[DIRECTIONS]
The data that follows must be transcribed in full and exactly, minus the pictures.

───── SUPPLIED RECORDS

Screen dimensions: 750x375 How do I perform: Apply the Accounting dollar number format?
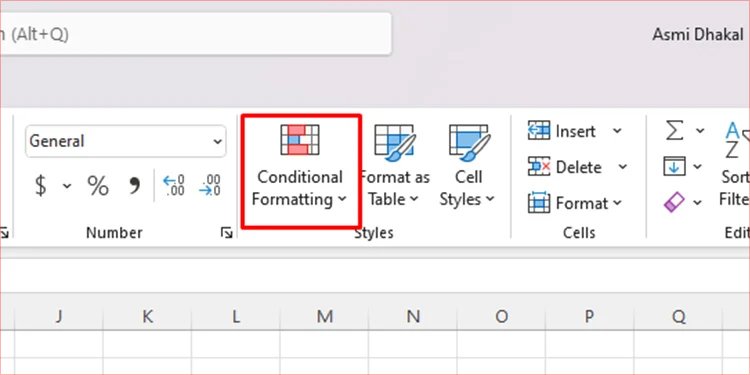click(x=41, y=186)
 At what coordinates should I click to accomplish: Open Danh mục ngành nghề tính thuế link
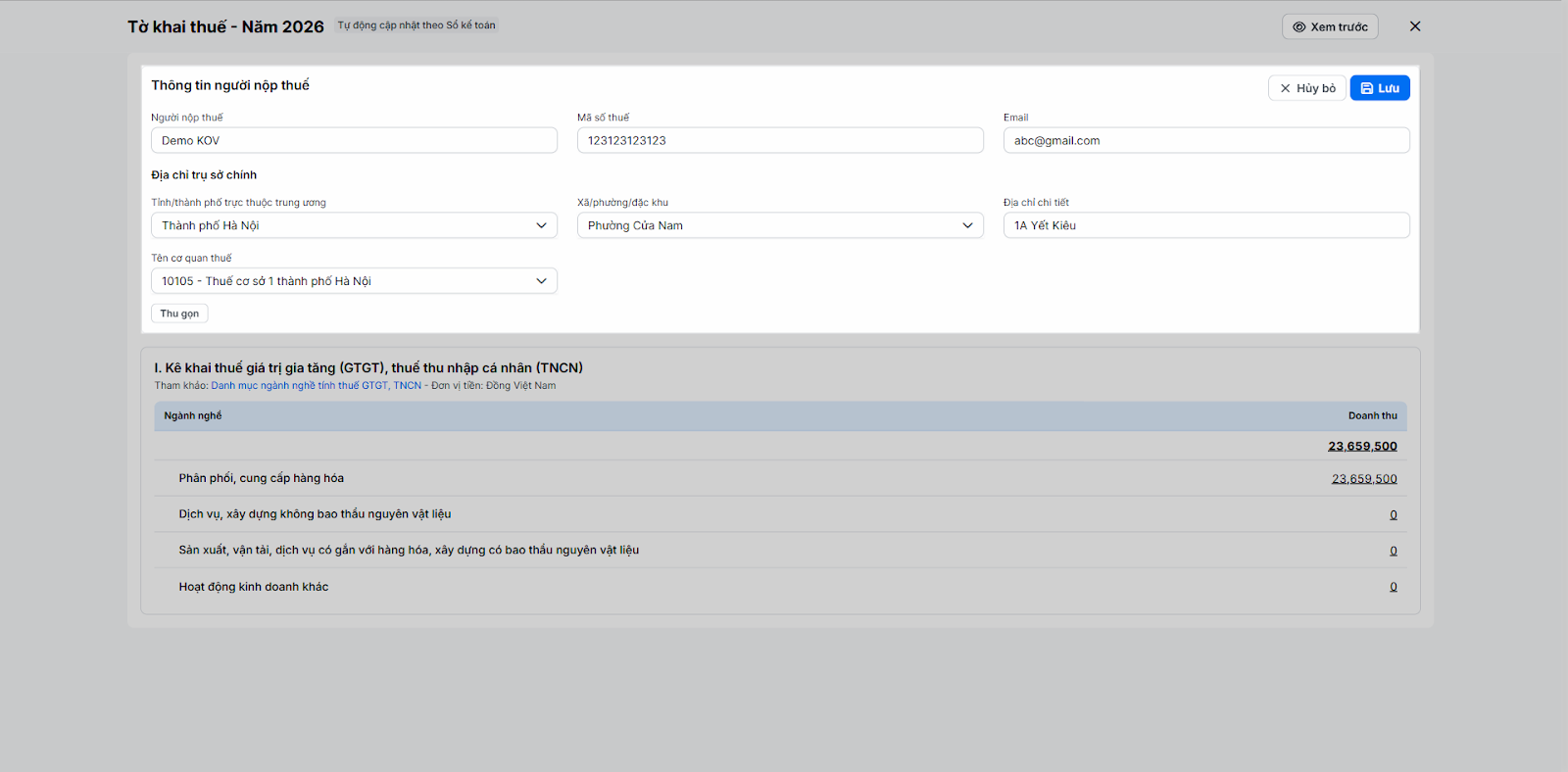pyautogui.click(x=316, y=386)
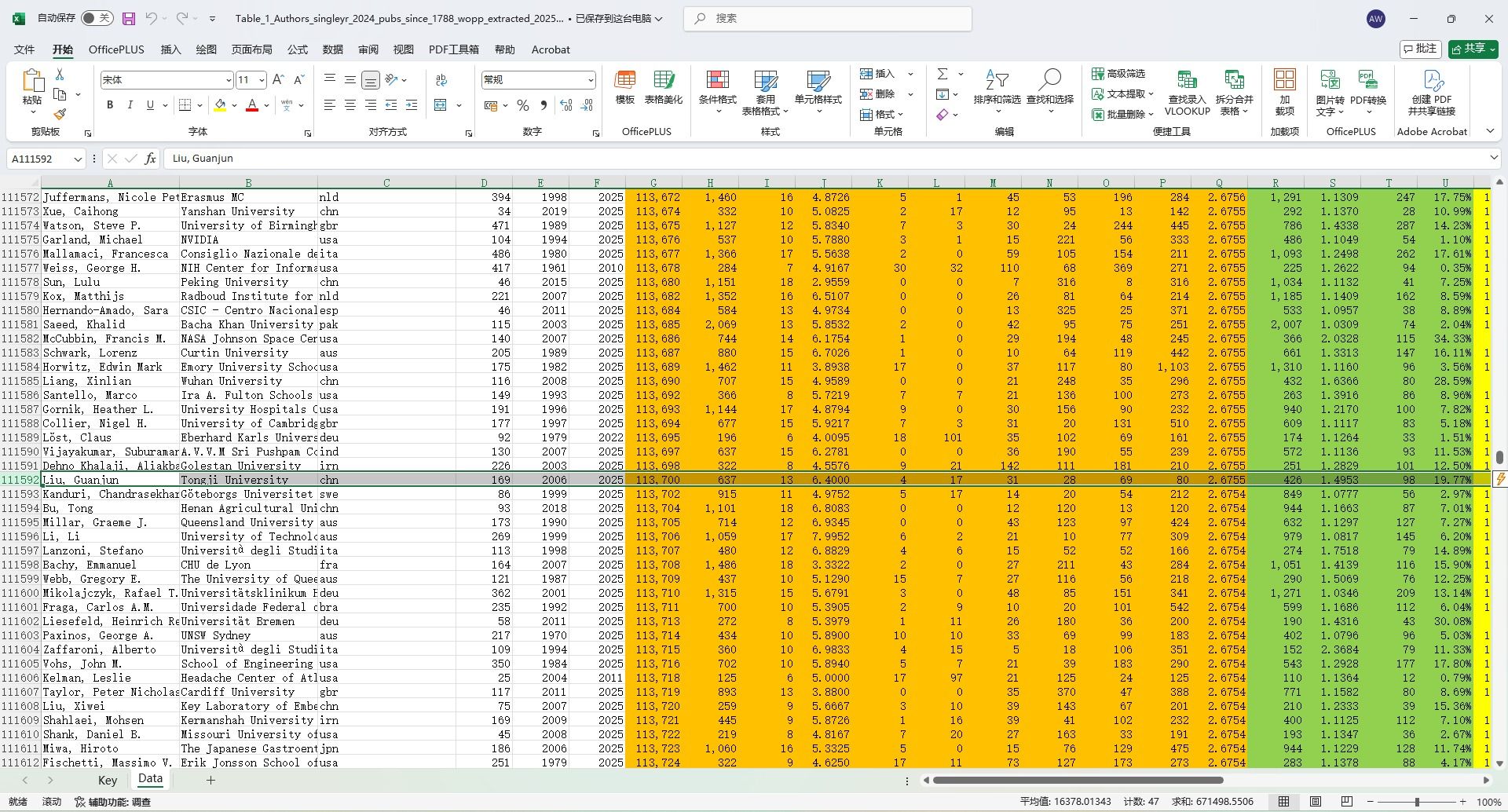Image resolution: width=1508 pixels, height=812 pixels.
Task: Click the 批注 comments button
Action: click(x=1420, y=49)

──────────

[OUTPUT OF THE TASK]
Screen dimensions: 750x375 How do I perform: Apply the Accounting dollar number format?
click(x=41, y=186)
 At what coordinates should I click to accomplish: Open Danh mục ngành nghề tính thuế link
pyautogui.click(x=316, y=386)
Image resolution: width=1508 pixels, height=812 pixels.
Task: Click the 批注 comments button
Action: click(x=1420, y=49)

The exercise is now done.